▸ **JOB**: On the Form 8-K cover page, what date is given as the date of the earliest event reported?
--- Begin PROVIDED TEXT ---
SECURITIES AND EXCHANGE COMMISSION

WASHINGTON, D.C. 20549

 

FORM 8-K

 

CURRENT REPORT

Pursuant to Section 13 or 15(d) of The Securities Exchange Act of 1934

 

Date of Report (Date of earliest event reported):  November 20, 2017

 

BROADSTONE NET LEASE, INC.

(Exact name of registrant as specified in its charter)

 

 

 

 

Maryland

000-55774

26-1516177

(State or other jurisdiction of
incorporation or organization)

(Commission File Number)

(I.R.S. Employer
Identification No.)

 

 

 

800 Clinton Square, Rochester, New York

14604

(Address of principal executive offices)

(Zip Code)

(585) 287-6500

(Registrant’s telephone number, including area code)

 

N/A

(Former name or former address, if changed since last report.)

 

Check the appropriate box below if the Form 8-K filing is intended to simultaneously satisfy the filing obligation of the registrant under any of the following provisions:

Written communications pursuant to Rule 425 under the Securities Act (17 CFR 230.425)

Soliciting material pursuant to Rule 14a-12 under the Exchange Act (17 CFR 240.14a-12)

Pre-commencement communications pursuant to Rule 14d-2(b) under the Exchange Act (17 CFR 240.14d-2(b))

Pre-commencement communications pursuant to Rule 13e-4(c) under the Exchange Act (17 CFR 240.13e-4(c))

Indicate by check mark whether the registrant is an emerging growth company as defined in Rule 405 of the Securities Act of 1933 (§230.405 of this chapter) or Rule 12b-2 of the Securities Exchange Act of 1934 (§240.12b-2 of this chapter).

Emerging growth company

If an emerging growth company, indicate by check mark if the registrant has elected not to use the extended transition period for complying with any new or revised financial accounting standards provided pursuant to Section 13(a) of the Exchange Act.
--- End PROVIDED TEXT ---
--- Begin RECORDED DATA ---
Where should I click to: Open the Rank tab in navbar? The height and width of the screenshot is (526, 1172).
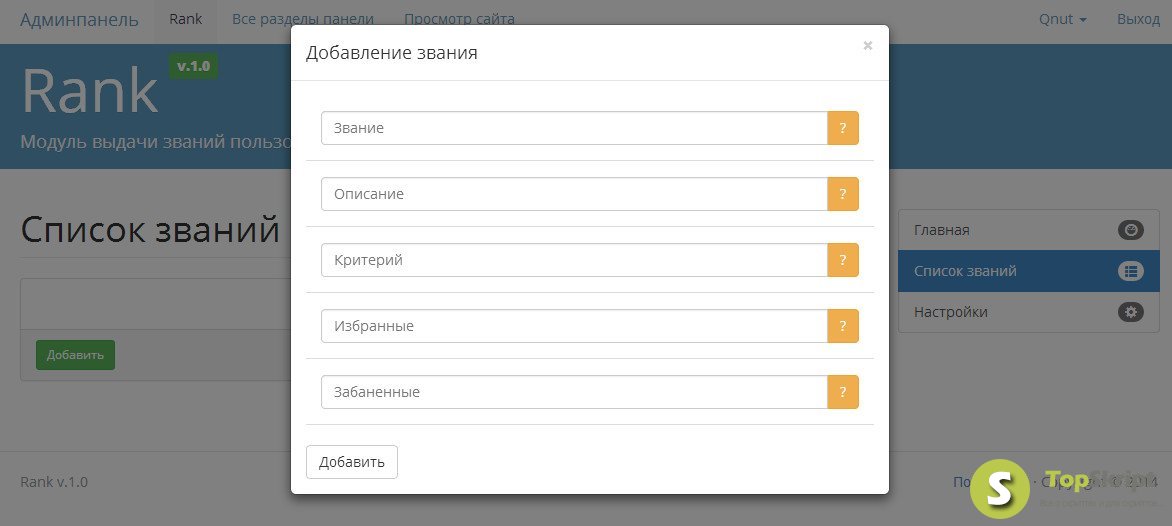click(x=185, y=19)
--- End RECORDED DATA ---
▸ **WORKED SOLUTION**: November 20, 2017